Fresh insight into the parasite that causes malaria suggests a new way to develop drugs and vaccines to tackle the disease.
Research into malaria parasites -- which exist in male and female forms, and mate to spread the disease -- suggests that treatments would be more likely to succeed if designed to target female forms of the parasite.
Scientists found that male parasites can adapt to new surroundings faster than the females. When malaria infects the bloodstream after a mosquito bite, the male parasites are better able to react quickly to repeated attacks by the immune system and so are likely to be harder to treat with drugs and vaccines.
Researchers at the University of Edinburgh, who took part in the study, examined the genetic fingerprint of various species of malaria parasites at different stages in their life cycles. They found that genes associated with male parasites tended to evolve faster over time than those of females.

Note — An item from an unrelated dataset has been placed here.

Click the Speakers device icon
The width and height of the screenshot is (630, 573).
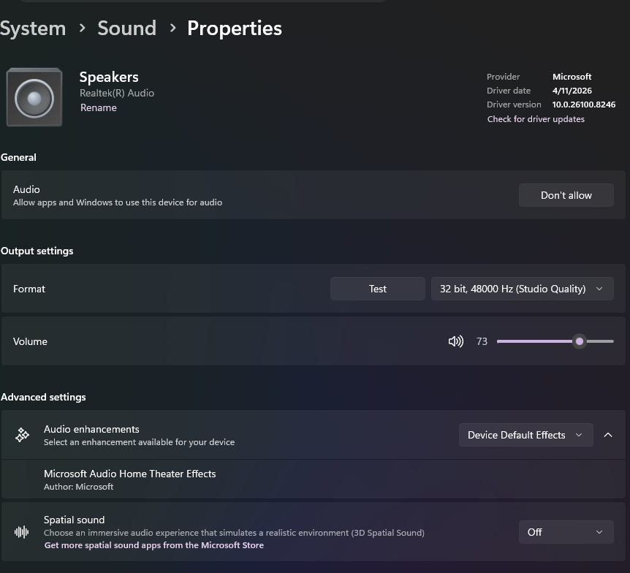click(x=34, y=97)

Targeting the females would be more likely to succeed in killing the infection in the long term and would prevent the parasites from breeding and spreading.
The research, carried out in collaboration with the University of Glasgow, Leiden University Medical Centre, Netherlands, and the Institute of Biochemistry and Biophysics in Warsaw of the Polish Academy of Sciences, was published in the journal Evolution, Medicine and Public Health. It was supported by the Wellcome Trust, the European Union, the Polish Ministry of Science and the Foundation for Polish Science.
Dr Sarah Reece of the University of Edinburgh's School of Biological Sciences, who co-led the study, said: "Malaria is notorious for evolving to evade treatment -- it is crucial that drugs and vaccines are designed to target the slower, female, form of the parasite."